Court Opinion

ID: 9490797
Source: CourtListenerOpinion
Date Created: 2023-08-05 13:55:13.822525+00
Date Added: 2024-06-11T17:54:19.729467
License: Public Domain

MORRIS SHEPPARD ARNOLD, Circuit Judge,
concurring and dissenting.
I agree that this case must be remanded to the district court for a new decision on the question of whether a departure in Mr. Ka-pitzke’s case is warranted. But I do not agree that Mr. Kapitzke’s susceptibility to abuse in prison is not a matter that the district court can properly weigh in making that decision. In fact, in Koon the Court said that a defendant’s susceptibility to abuse was “just the sort of determination that must be accorded deference by the appellate courts.” — U.S. at -, 116 S.Ct. at 2053. In Koon, moreover, the district court did not have any record from which to conclude that the defendants in that case were susceptible to abuse; it merely took judicial notice of the “widespread publicity and emotional outrage” that the case had generated. In this case, the district court simply took judicial notice of some other well known fact.
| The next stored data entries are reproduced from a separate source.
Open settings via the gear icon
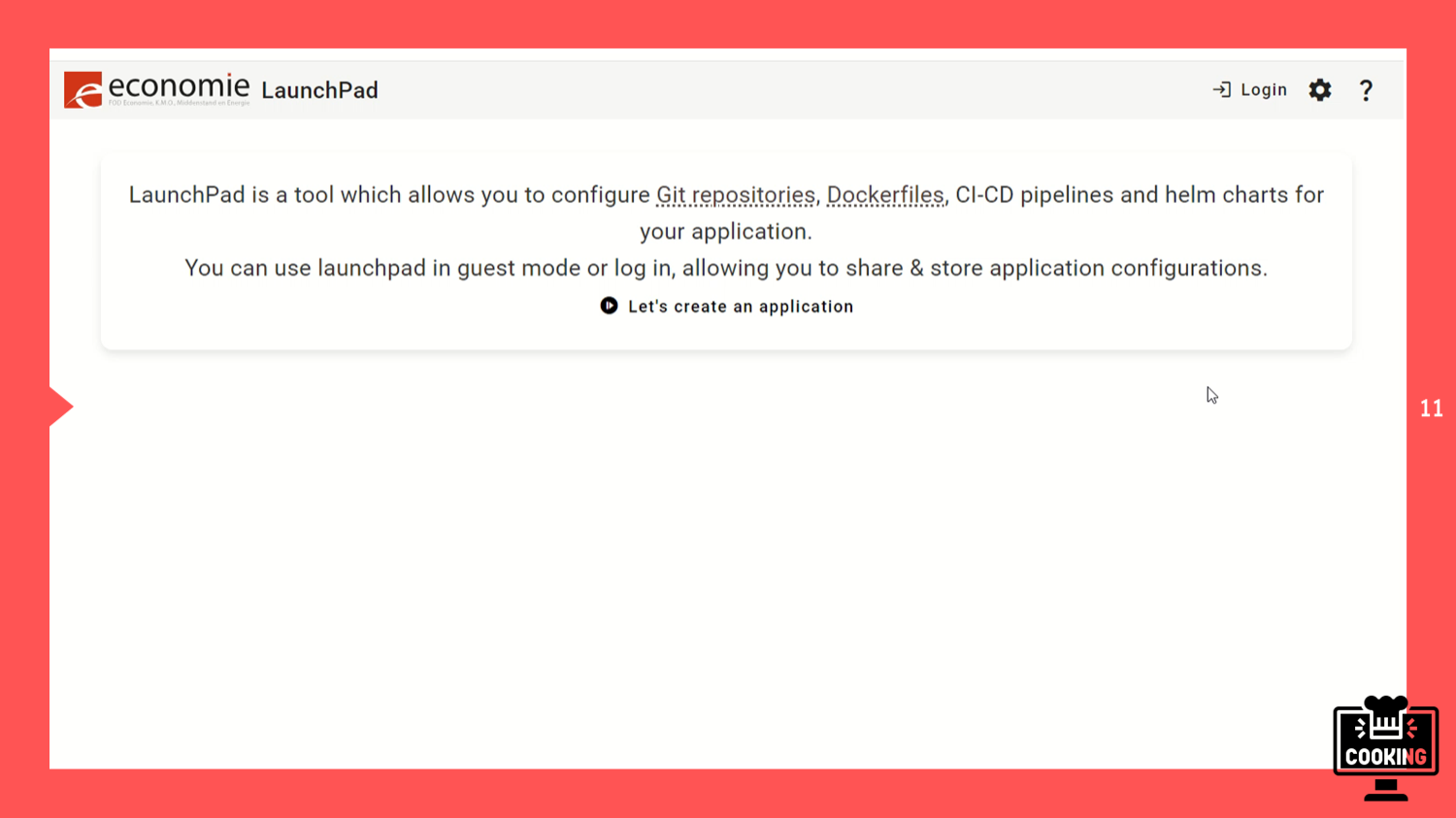The width and height of the screenshot is (1456, 818). pyautogui.click(x=1319, y=90)
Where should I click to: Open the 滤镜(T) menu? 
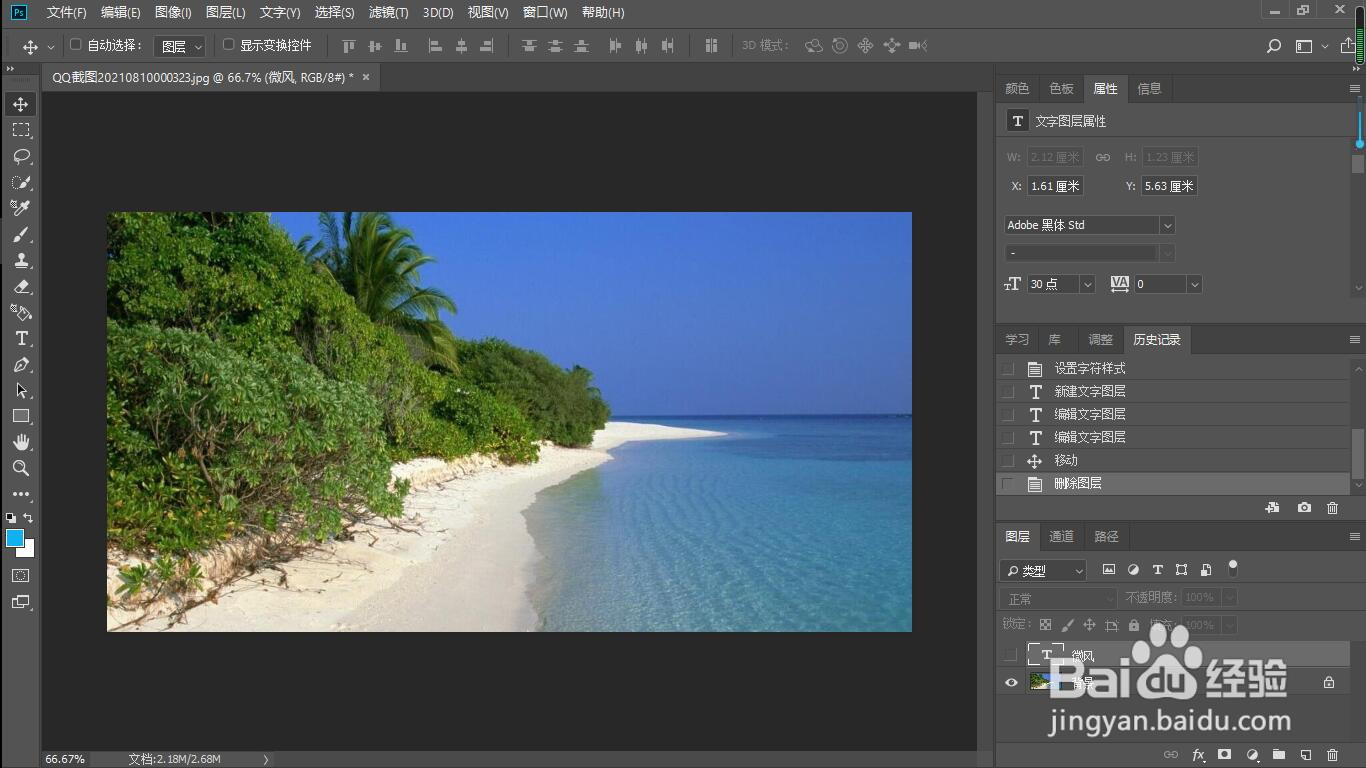point(388,12)
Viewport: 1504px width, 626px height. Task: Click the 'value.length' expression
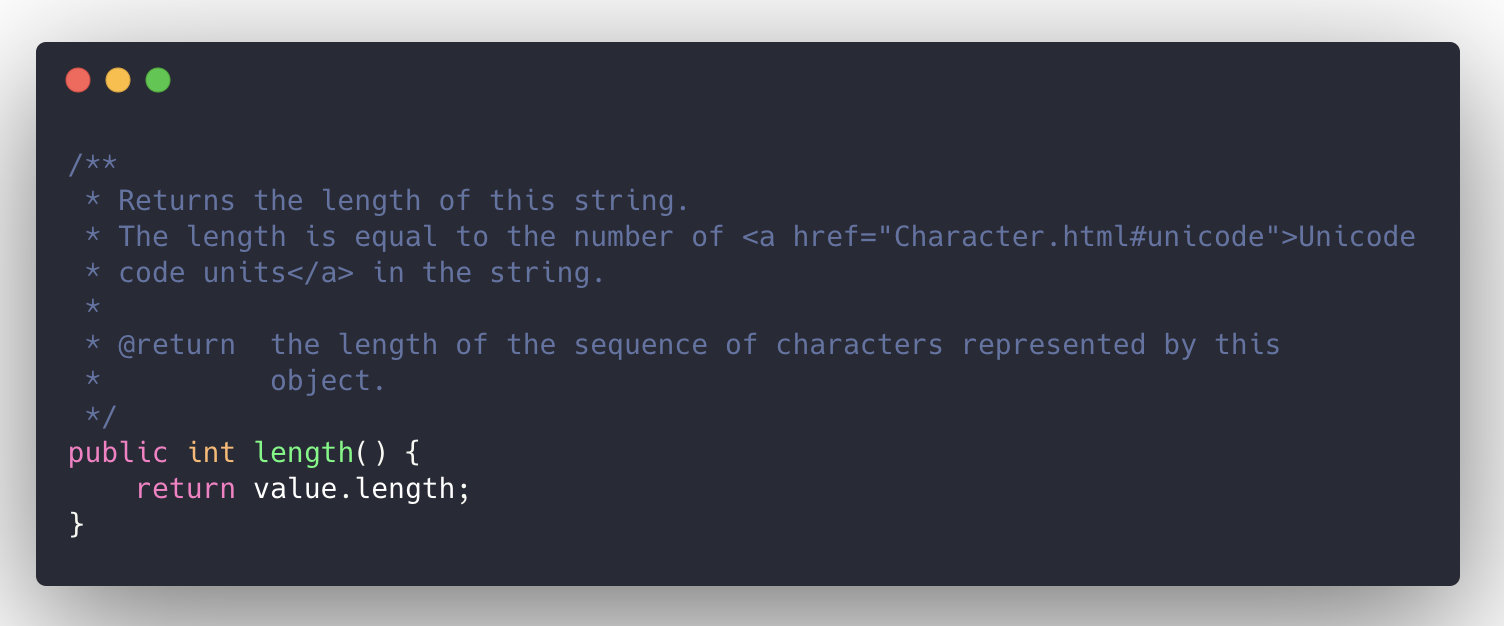pyautogui.click(x=361, y=489)
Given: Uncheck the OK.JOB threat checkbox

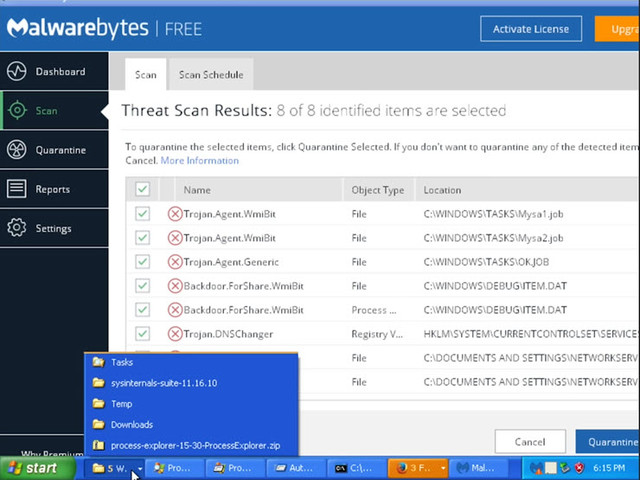Looking at the screenshot, I should coord(142,262).
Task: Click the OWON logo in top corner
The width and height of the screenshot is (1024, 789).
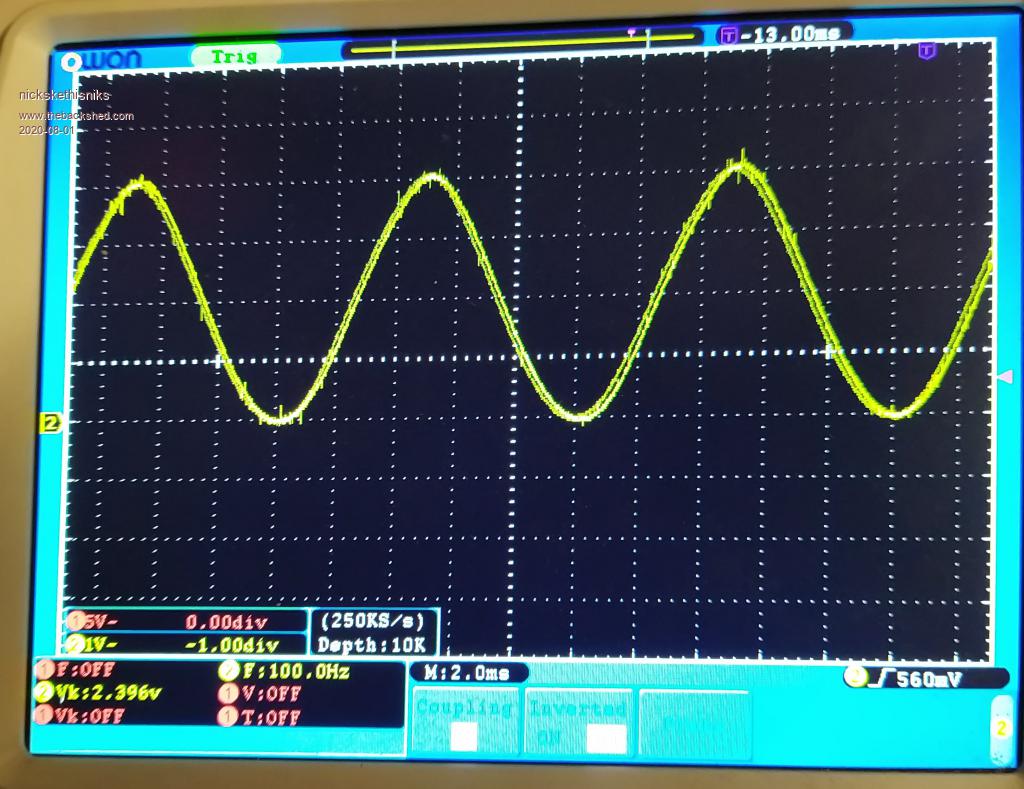Action: click(x=101, y=60)
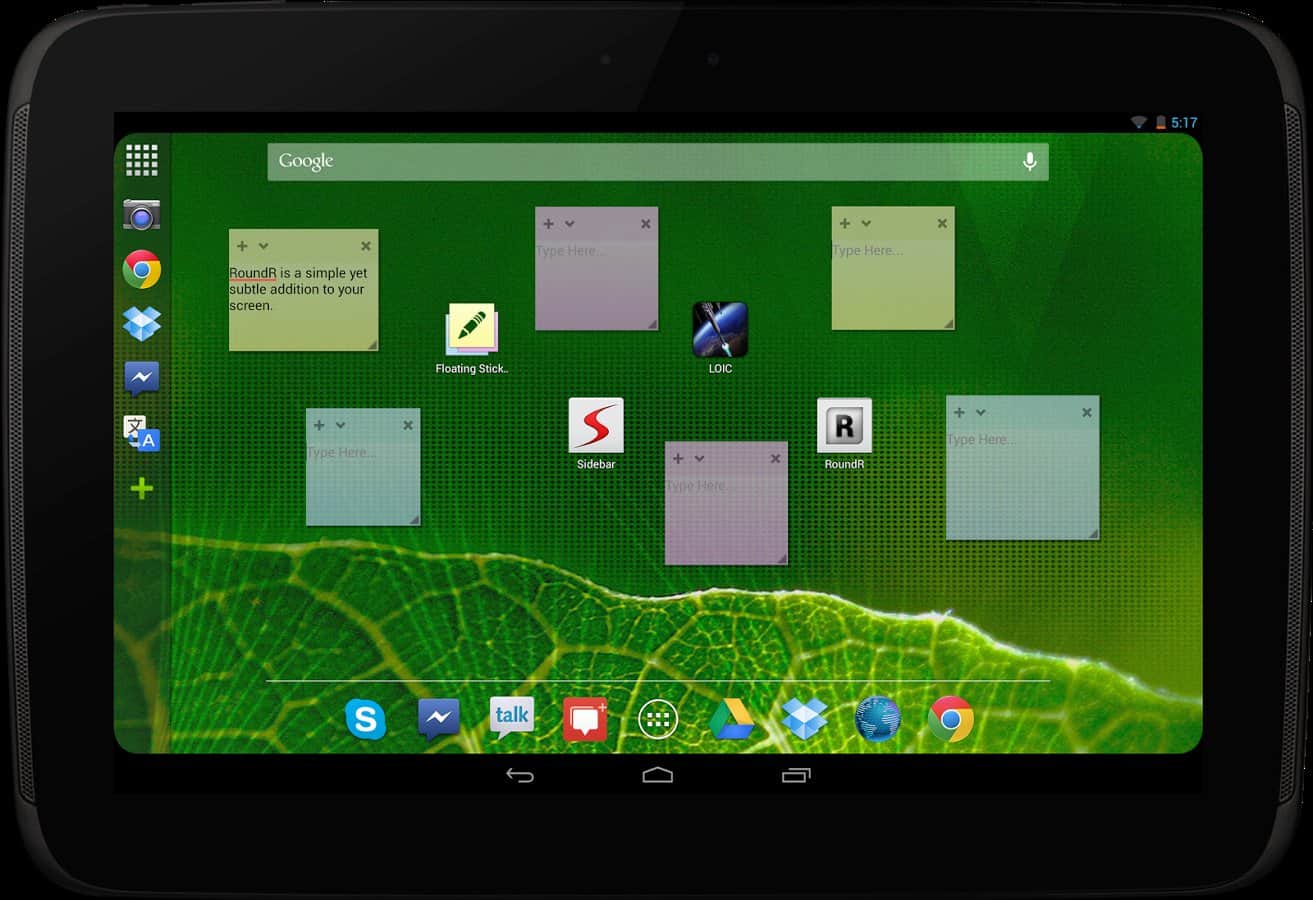Close the top-right yellow sticky note

pos(942,224)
Despite the misgivings of the court in this case, I see no realistic possibility that allowing departures in these kinds of cases runs the risk of “thwarting the Guidelines’ sentences” for crimes like Mr. Kapitzke’s. I am not suggesting that courts must always depart in these kinds of cases, only that we cannot properly hold that it is error to do so. The government, for its part, can always offer proof of its efforts, if any, to protect persons convicted of these kinds of crimes. *825In any event, I see no difference in allowing a departure because of Mr. Kapitzke’s “classification as a child pornographer,” as the court puts it, and allowing one where the defendant is a policeman, a factor to which the Court in Koon alluded in upholding a departure for susceptibility to abuse. Both kinds of cases involve classifications of a kind.
I therefore respectfully dissent from the portion of the court’s opinion that holds that the district court erred in relying on Mr. Kapitzke’s susceptibility to abuse in prison in departing from the sentence that the Guidelines presumptively fixed for his crime.